Camper is still available and at a great price for a camper that is showroom condition. Lots of extras, check out previous post above.

Pick it up in time for the Texas Outbacker Rally in Fredericksburg, Texas, October 16-18.

Callers are standing by...512-517-5398 Austin, Texas or e-mail at [email protected]


----------



## dunn4 (Feb 16, 2008)

chirp, chirp, chirp, chirp, chirp......

Real quiet - reminds me of camping


----------



## dunn4 (Feb 16, 2008)

Camper is still available in Austin, Texas.

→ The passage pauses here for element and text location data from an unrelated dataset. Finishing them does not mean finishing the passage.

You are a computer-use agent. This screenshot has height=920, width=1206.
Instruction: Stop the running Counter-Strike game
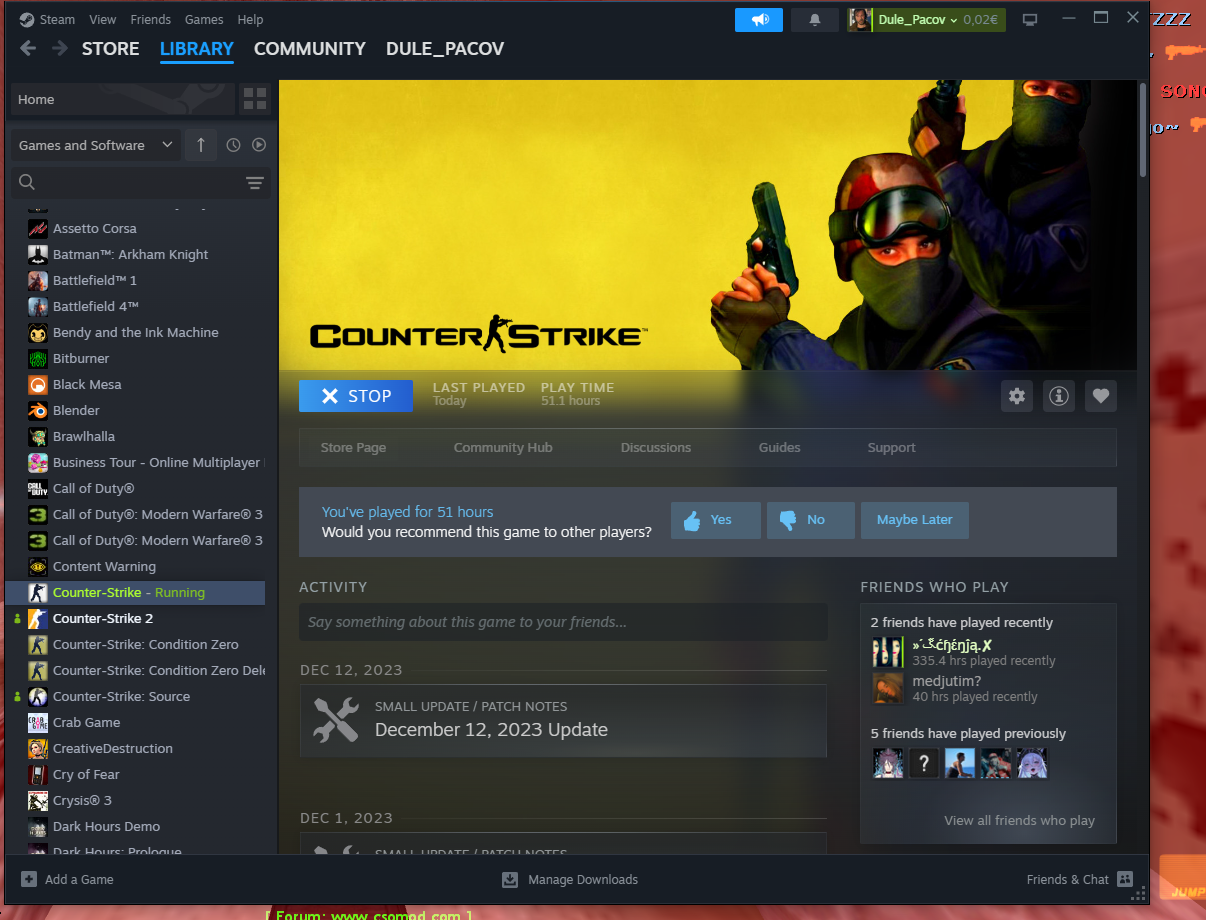coord(356,396)
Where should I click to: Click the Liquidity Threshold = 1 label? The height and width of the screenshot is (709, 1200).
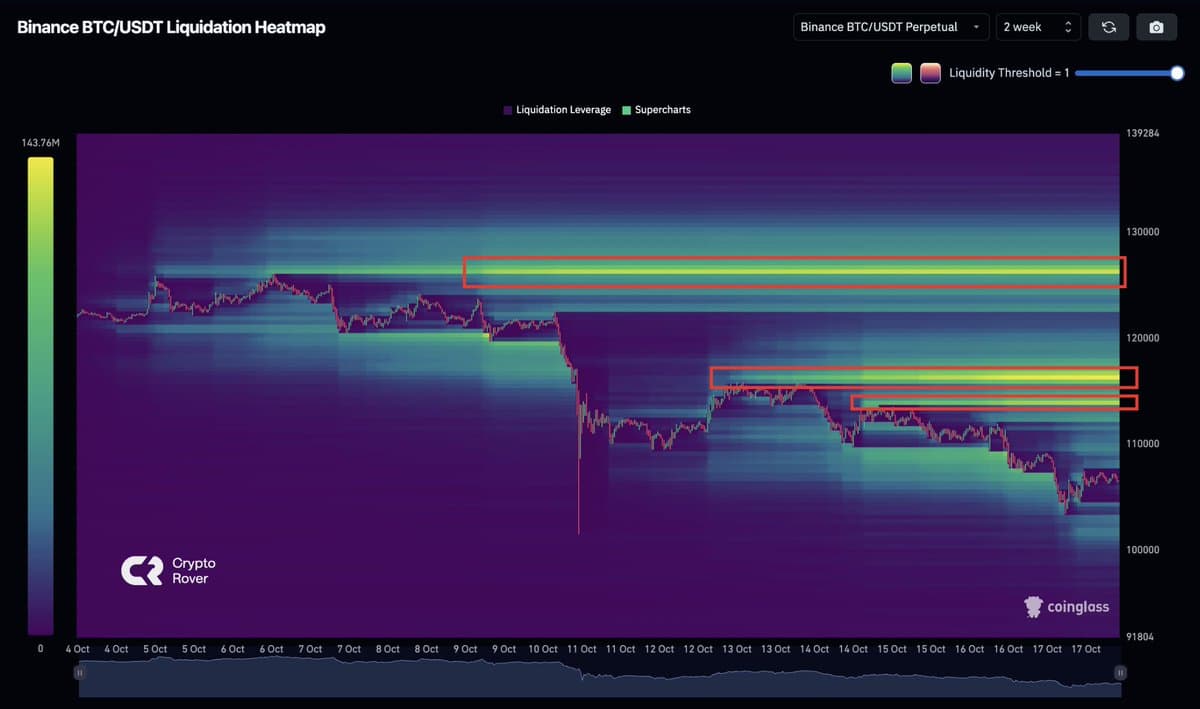(1008, 72)
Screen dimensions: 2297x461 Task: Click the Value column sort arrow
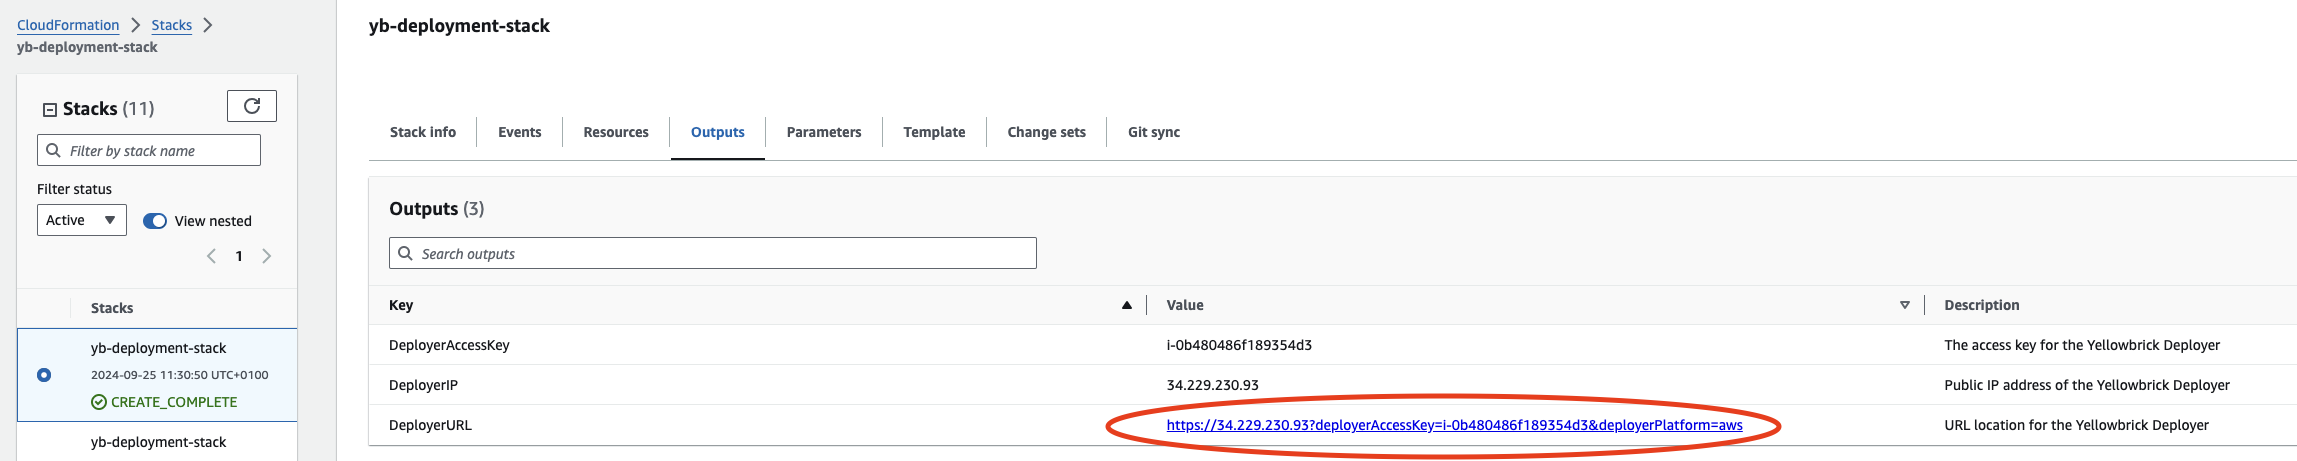point(1904,305)
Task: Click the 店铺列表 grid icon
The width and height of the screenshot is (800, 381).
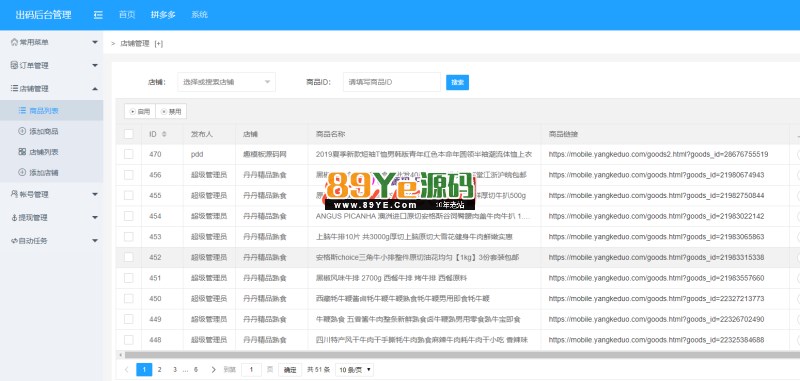Action: tap(22, 151)
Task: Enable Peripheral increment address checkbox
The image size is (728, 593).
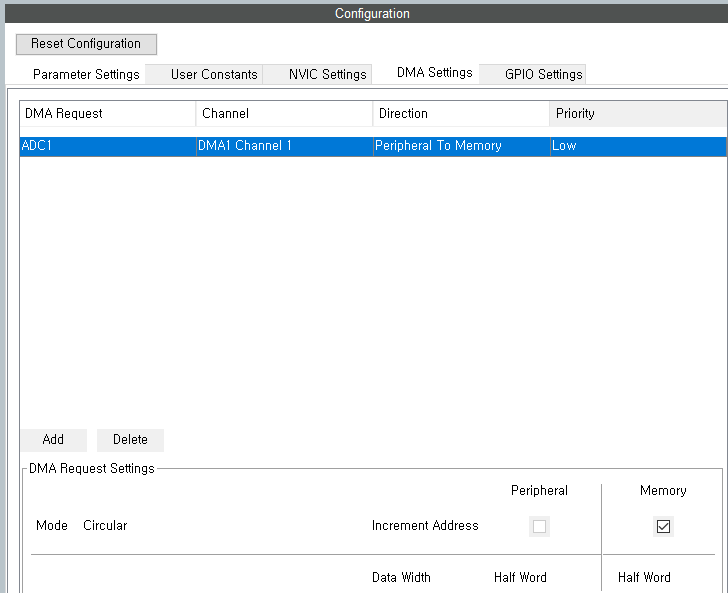Action: click(x=540, y=526)
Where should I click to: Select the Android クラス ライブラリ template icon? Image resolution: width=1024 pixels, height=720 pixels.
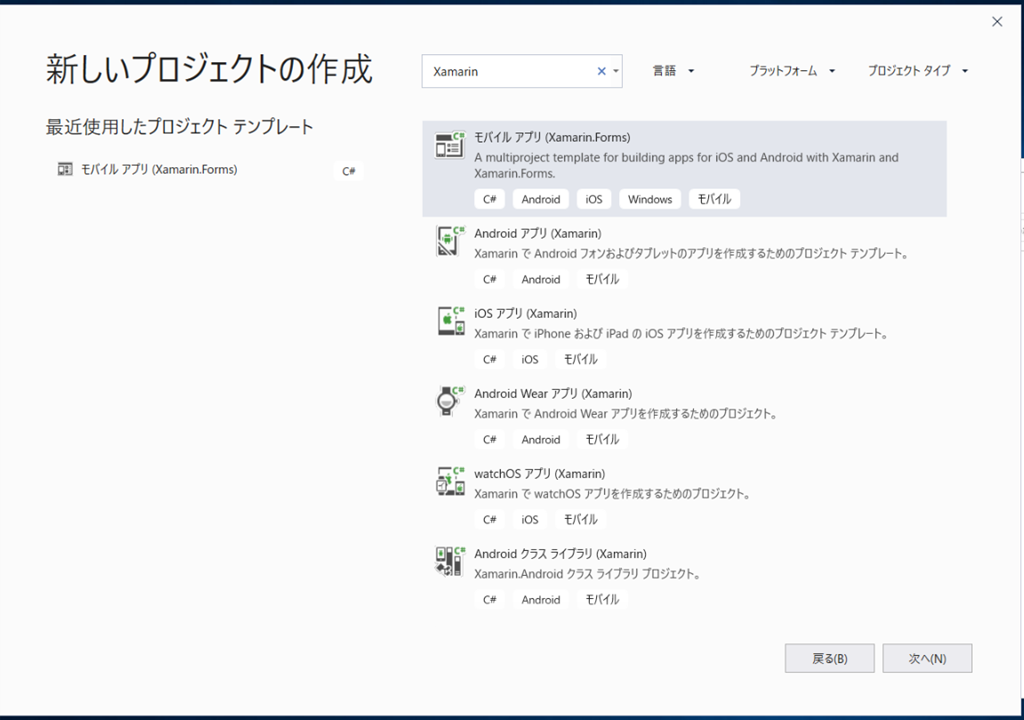449,561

A couple of not-so-serious buyers have looked, but no offers.

Reasonable offers will be considered. Thanks, Dunn4


----------



## dunn4 (Feb 16, 2008)

New price, again *$18,900*.

Hoping to get some interest.

I am the only one replying to my post and can't even get a "good luck with sale" reply.


----------



## Rocky25 (May 26, 2009)

I feel your pain, my 2005 25RSS is for sale also, but it's a little harder sale for me heading into winter!

Good Luck!


----------



## JerseyGirl86 (Mar 30, 2009)

Much good luck to both of you!! I know people are still buying. And if you know anyone interested, I know someone with an awesome 28BHS for sale!


----------



## dunn4 (Feb 16, 2008)

Wow, thanks. I am feeling the love









Good luck to y'all too!


----------